A Rússia, por sua vez, apresenta uma estratégia diferente. Segundo a Agrimídia, o país registrou um crescimento de 25% nas exportações de aves em 2024, atingindo 420 mil toneladas, impulsionado pela expansão das vendas para China e Arábia Saudita. Simultaneamente, estabeleceu um novo recorde de consumo interno de carne, com 83 kg por pessoa, sendo 36 kg de aves.
Sergey Lakhtyukhov, diretor geral da União Nacional Russa de Avicultores, destaca que “o fato de sermos exportadores líquidos é certamente positivo. Porque se não fosse isso, a carne permaneceria no mercado do nosso país. Isso colocaria pressão adicional nos indicadores econômicos de nossas empresas”. Esta declaração evidencia a preocupação com o equilíbrio entre exportação e mercado interno para manter a saúde econômica do setor.
Já os Estados Unidos adotam uma abordagem mais protecionista em momentos de crise. Durante a guerra comercial com a China, o governo americano implementou políticas para proteger seus produtores e garantir o abastecimento interno. Especialistas recomendam que “o governo pode implementar políticas que incentivem a reserva de parte da produção para o consumo interno, garantindo a estabilidade dos preços”.
O dilema brasileiro: exportar sem limites ou priorizar o mercado interno?
O caso da gripe aviária no Brasil expõe um dilema fundamental da política agrícola: como equilibrar a vocação exportadora com as necessidades do mercado interno e a sustentabilidade ambiental? O país, que exportou US$ 9,9 bilhões em carne de frango para 151 países em 2024, agora enfrenta uma situação em que parte dessa produção permanecerá no mercado doméstico.
Por um lado, as exportações agrícolas são essenciais para o superávit da balança comercial brasileira e para a saúde econômica do setor. Por outro, a priorização excessiva do mercado externo pode pressionar os preços internos, contribuindo para a inflação de alimentos e afetando a segurança alimentar da população.
Além disso, a produção agrícola intensiva voltada para exportação gera impactos ambientais significativos. O uso extensivo de terras, água e insumos químicos, além da emissão de gases de efeito estufa, compromete a sustentabilidade a longo prazo. A experiência chinesa de investimento em agricultura orgânica e circular oferece lições importantes para o Brasil.
A situação atual, paradoxalmente, pode beneficiar o consumidor brasileiro no curto prazo, com a redução dos preços de frango e ovos.

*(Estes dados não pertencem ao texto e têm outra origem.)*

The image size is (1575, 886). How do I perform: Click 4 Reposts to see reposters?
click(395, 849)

No entanto, levanta questões sobre a necessidade de políticas que garantam um equilíbrio mais estável entre exportação e abastecimento interno, independentemente de crises sanitárias como a gripe aviária.

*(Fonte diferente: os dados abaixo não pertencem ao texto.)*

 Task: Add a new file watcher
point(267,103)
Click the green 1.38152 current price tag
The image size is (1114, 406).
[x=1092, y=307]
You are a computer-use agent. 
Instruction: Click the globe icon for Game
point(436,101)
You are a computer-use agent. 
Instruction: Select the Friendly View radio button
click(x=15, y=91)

Lições da crise: por um modelo agrícola mais equilibrado
A crise da gripe aviária e seus desdobramentos econômicos oferecem uma oportunidade para repensar o modelo agrícola brasileiro. As experiências de China, Rússia e Estados Unidos mostram que diferentes abordagens são possíveis para equilibrar exportações, consumo interno e sustentabilidade.

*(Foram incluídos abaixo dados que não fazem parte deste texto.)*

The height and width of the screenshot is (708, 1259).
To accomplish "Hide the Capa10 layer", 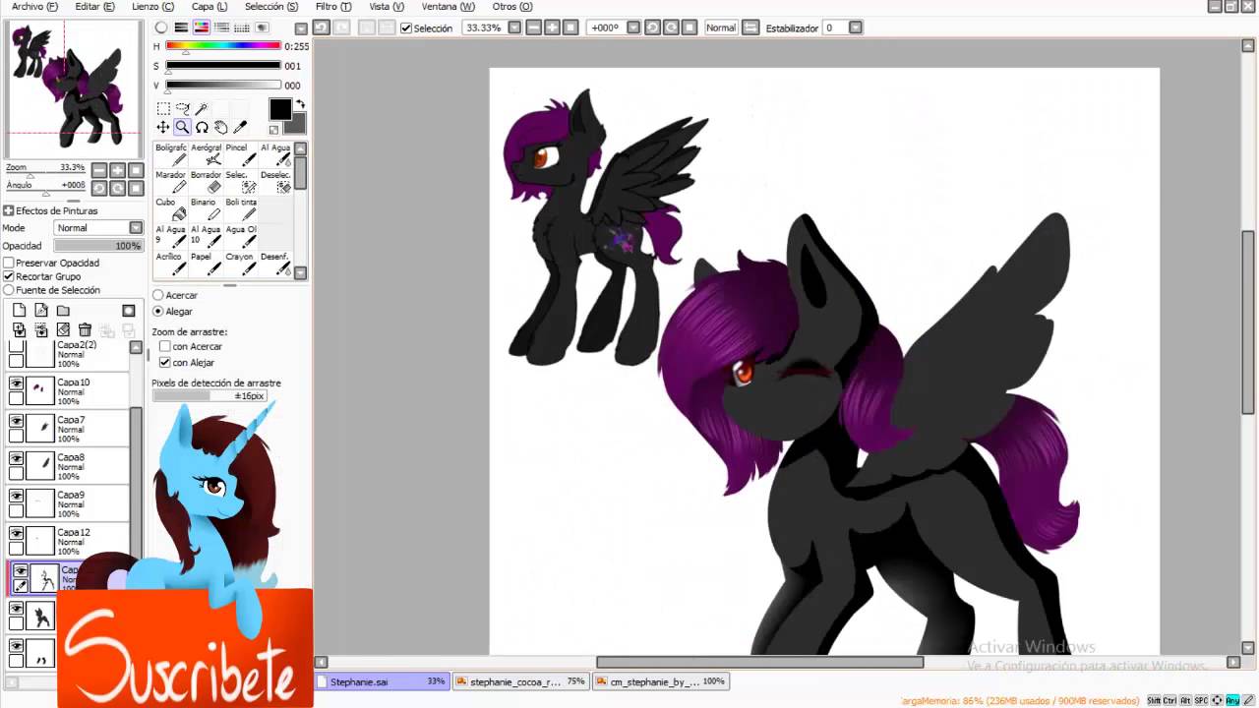I will (x=16, y=384).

A China prioriza a segurança alimentar e investe em práticas sustentáveis; a Rússia busca um equilíbrio que mantenha a saúde econômica do setor; e os Estados Unidos não hesitam em adotar medidas protecionistas quando necessário. O Brasil, como líder global em exportações agrícolas, precisa desenvolver sua própria estratégia equilibrada.
Um modelo que considere não apenas o valor das exportações, mas também a estabilidade dos preços internos e a sustentabilidade ambiental, seria mais resiliente a crises como a atual. Isso poderia incluir políticas de reserva estratégica, incentivos à produção sustentável e mecanismos de regulação que evitem tanto a escassez quanto o excesso no mercado interno.
A gripe aviária, apesar dos desafios que impõe ao setor, pode ser o catalisador para uma reflexão necessária sobre como o Brasil pode continuar sendo um gigante agrícola global sem comprometer o acesso da população a alimentos a preços justos e sem esgotar seus recursos naturais.